There was a collective gasp of astonishment when it was revealed in 2000 that the South Africa captain had orchestrated a match-fixing ring involving three other players, including for the one-innings fifth Test against England in 2000 when he accepted a leather jacket and a cash sum for ensuring there was a result. Cronje, along with 1995 Rugby World Cup winning skipper Francois Pienaar, had been seen as the poster boys of post-apartheid sports. Cronje was subsequently banned for life by the King Commission and failed to have it rescinded on appeal.

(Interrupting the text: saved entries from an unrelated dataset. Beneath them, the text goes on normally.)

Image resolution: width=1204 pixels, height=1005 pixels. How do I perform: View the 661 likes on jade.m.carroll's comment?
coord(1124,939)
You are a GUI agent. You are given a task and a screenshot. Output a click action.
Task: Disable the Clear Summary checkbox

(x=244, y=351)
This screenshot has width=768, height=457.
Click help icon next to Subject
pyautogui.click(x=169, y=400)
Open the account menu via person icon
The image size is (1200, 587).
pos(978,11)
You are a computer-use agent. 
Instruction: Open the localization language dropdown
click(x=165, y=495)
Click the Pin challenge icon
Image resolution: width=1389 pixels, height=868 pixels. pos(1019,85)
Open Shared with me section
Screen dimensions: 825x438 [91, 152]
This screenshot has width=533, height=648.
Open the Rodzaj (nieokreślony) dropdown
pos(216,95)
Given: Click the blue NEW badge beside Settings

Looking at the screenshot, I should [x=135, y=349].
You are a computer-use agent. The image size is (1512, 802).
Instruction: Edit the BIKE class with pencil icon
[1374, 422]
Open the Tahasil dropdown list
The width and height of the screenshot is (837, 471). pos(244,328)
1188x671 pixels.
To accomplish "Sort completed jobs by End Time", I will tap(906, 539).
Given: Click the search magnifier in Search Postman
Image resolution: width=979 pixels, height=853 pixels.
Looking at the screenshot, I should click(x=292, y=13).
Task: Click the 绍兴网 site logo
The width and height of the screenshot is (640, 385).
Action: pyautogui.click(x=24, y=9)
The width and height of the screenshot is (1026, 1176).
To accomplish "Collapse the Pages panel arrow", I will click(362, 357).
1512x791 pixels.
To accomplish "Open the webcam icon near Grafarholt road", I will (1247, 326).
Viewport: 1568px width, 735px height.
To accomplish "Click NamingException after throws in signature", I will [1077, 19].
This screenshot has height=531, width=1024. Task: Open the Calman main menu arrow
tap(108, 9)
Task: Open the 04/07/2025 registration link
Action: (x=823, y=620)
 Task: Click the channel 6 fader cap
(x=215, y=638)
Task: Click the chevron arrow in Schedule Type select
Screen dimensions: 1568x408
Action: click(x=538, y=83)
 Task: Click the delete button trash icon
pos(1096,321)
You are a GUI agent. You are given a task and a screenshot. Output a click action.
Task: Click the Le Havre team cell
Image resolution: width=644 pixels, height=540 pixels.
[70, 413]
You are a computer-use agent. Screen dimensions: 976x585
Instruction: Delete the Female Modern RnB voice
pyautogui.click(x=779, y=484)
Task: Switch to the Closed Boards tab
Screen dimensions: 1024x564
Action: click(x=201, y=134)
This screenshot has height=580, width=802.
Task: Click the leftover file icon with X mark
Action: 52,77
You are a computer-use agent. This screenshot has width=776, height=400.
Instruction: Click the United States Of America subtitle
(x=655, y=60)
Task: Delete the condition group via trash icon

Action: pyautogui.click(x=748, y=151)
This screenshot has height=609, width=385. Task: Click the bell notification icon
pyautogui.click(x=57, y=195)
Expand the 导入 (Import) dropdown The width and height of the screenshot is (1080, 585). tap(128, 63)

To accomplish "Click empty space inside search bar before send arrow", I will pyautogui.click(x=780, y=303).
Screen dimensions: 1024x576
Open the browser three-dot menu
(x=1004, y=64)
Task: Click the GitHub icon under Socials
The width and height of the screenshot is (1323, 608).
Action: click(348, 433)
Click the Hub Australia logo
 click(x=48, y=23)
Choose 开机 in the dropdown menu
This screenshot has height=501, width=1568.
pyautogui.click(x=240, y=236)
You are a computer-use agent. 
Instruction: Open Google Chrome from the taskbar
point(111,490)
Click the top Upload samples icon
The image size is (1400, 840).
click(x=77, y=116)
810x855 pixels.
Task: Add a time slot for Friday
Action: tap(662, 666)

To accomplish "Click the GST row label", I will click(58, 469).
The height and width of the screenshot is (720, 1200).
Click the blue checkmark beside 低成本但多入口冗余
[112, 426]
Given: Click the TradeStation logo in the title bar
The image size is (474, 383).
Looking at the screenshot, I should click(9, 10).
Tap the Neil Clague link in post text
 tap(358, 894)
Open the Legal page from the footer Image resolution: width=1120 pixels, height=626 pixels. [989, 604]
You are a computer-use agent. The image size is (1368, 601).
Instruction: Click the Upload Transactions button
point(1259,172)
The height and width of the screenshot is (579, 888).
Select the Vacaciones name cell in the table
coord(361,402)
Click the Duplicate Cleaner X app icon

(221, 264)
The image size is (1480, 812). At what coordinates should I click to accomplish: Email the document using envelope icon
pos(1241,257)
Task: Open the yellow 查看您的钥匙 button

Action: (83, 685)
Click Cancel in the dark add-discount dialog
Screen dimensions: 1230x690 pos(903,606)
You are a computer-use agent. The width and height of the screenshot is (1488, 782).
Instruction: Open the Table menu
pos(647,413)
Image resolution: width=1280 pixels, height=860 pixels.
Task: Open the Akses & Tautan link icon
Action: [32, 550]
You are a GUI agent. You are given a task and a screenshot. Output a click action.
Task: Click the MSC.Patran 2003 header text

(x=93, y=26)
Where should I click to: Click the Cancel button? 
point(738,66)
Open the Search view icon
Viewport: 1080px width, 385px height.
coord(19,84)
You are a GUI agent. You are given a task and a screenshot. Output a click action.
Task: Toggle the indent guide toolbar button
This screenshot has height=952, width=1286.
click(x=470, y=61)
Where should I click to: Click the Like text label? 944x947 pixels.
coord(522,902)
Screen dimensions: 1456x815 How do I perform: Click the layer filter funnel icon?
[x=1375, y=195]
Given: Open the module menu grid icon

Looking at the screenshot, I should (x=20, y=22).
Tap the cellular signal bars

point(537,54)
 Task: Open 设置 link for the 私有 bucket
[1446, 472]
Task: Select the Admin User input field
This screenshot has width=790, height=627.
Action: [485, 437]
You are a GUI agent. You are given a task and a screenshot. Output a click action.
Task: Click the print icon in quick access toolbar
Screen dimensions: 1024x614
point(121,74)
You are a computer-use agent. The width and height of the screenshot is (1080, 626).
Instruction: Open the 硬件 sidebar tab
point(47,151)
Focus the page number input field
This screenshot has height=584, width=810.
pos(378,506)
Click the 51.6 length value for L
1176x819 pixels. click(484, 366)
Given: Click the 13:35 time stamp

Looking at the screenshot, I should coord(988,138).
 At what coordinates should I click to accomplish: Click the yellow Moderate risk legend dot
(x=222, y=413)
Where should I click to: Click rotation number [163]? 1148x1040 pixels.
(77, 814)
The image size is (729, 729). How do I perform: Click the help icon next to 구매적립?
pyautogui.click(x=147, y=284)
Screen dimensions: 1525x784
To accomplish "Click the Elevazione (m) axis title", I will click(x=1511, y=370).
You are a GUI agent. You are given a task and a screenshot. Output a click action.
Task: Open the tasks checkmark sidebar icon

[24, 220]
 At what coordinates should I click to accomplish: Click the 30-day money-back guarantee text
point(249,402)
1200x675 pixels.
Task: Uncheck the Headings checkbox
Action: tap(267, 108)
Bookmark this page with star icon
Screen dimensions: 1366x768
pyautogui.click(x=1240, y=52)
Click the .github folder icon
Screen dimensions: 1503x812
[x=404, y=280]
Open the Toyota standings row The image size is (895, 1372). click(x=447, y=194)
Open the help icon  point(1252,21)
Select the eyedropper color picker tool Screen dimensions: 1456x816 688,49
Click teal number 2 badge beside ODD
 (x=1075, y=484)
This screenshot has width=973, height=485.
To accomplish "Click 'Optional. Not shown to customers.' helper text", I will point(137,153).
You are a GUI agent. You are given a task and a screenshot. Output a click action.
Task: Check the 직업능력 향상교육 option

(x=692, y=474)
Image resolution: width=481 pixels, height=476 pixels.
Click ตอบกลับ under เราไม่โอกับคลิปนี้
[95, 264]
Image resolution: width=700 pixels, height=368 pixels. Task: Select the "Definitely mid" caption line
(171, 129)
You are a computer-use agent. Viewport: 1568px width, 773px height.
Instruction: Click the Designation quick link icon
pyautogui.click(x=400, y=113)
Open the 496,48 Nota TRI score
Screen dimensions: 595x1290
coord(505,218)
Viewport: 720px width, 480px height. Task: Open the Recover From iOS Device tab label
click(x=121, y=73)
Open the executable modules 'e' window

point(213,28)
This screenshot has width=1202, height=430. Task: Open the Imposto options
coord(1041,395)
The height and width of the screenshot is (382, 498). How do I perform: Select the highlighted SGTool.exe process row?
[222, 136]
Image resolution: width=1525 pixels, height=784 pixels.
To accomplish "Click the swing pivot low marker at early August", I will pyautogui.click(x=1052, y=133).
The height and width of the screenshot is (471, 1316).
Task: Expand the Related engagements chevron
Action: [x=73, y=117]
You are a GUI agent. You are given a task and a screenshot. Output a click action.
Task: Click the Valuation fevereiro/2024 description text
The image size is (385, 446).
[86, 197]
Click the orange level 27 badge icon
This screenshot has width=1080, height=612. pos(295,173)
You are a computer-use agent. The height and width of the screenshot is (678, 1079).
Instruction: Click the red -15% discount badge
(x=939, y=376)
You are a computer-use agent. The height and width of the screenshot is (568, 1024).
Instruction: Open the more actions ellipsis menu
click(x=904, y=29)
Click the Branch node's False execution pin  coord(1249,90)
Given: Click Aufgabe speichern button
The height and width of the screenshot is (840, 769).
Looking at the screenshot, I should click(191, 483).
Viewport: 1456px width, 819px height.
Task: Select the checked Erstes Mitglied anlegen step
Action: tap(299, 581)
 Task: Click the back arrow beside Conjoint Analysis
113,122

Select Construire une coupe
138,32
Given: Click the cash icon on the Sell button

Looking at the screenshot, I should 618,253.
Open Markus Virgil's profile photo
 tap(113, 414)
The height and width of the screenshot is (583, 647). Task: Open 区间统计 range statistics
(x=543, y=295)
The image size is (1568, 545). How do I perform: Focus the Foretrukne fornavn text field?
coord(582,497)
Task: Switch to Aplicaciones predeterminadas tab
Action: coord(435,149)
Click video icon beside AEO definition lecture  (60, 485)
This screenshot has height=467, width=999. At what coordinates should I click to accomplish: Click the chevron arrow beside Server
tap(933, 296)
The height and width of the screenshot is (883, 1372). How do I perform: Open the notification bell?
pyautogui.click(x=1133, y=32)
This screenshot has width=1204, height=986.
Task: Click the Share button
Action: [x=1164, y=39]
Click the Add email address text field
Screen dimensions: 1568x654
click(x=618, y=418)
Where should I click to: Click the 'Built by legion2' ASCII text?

His dramatic fall from grace reached a tragic climax when he was killed in a plane crash in 2002. “It is said that once the bookmakers have got you, they’ve got you for life,” wrote Ali Bacher, who headed up post-apartheid cricket and considered Cronje like a son, about a change he saw come over him in 1999. “He must have been noosed by these bookmakers and he was desperately looking for a way out.”

Mike Gatting (ENG)

Gatting was ostensibly fired for an alleged bedroom encounter with a waitress at the England team hotel on the eve of a Test match with the West Indies in 1988. But Gatting believed he had already sealed his fate the previous year with his confrontation with Pakistani umpire Shakoor Rana in Pakistan at the end of 1987. The two engaged in a bizarre and acrimonious shouting match during the second Test in Faisalabad that delayed the match and almost triggered a major diplomatic incident. Although backed by his bosses at the time, Gatting is sceptical how far the support stretched. “I was forced out of the captaincy because of the Shakoor Rana incident,” he told The Cricket Monthly in 2011.

FOOTBALL

Patrice Evra (FRA)

The Senegal-born defender is the son of a diplomat but any diplomatic skills he learned from his father were tested to the limit when he had to deal with France’s idiosyncratic coach Raymond Domenech at the 2010 World Cup. Infuriated by the expulsion of troublesome striker Nicolas Anelka — after a foul-mouthed rant at Domenech — the squad refused to train and stayed on the coach whilst the TV cameras captured Evra remonstrating with the French fitness trainer on the training ground in South Africa. For his part in the players’ strike he was banned for five games but earned a recall subsequently under the new regime of Laurent Blanc and went on to appear in the 2014 World Cup.

       

Roy Keane (IRL)

Irish firebrand Keane found his style of straight talking did not chime with national manager Mick McCarthy. As Ireland’s sole world-class player he had been the natural choice for skipper for the 2002 World Cup. But an interview to the Irish Times criticising the poor training facilities on Saipan island in the Pacific ahead of the tournament and then a foul-mouthed tirade against McCarthy in front of the whole squad led to the only outcome possible — he was sent home. Midfielder Matt Holland wrote in his column in The Independent: “People say Roy Keane went over the top. I would say he overstepped the mark by as far as Bob Beamon did when he broke the long jump world record in Mexico in 1968.”     

RUGBY UNION

Will Carling (ENG)

Carling had guided England to three Five Nations Grand Slams including the 1995 edition months ahead of the World Cup but that was not enough to save him when he was caught on camera describing his employers at the venerable Rugby Football Union as “57 old farts”. However, Carling’s manager Jon Holmes mediated between the two parties and after two days he regained his captain’s armband. “I thought they (the RFU) were going to cave in at some time,” Holmes told The Independent at the time.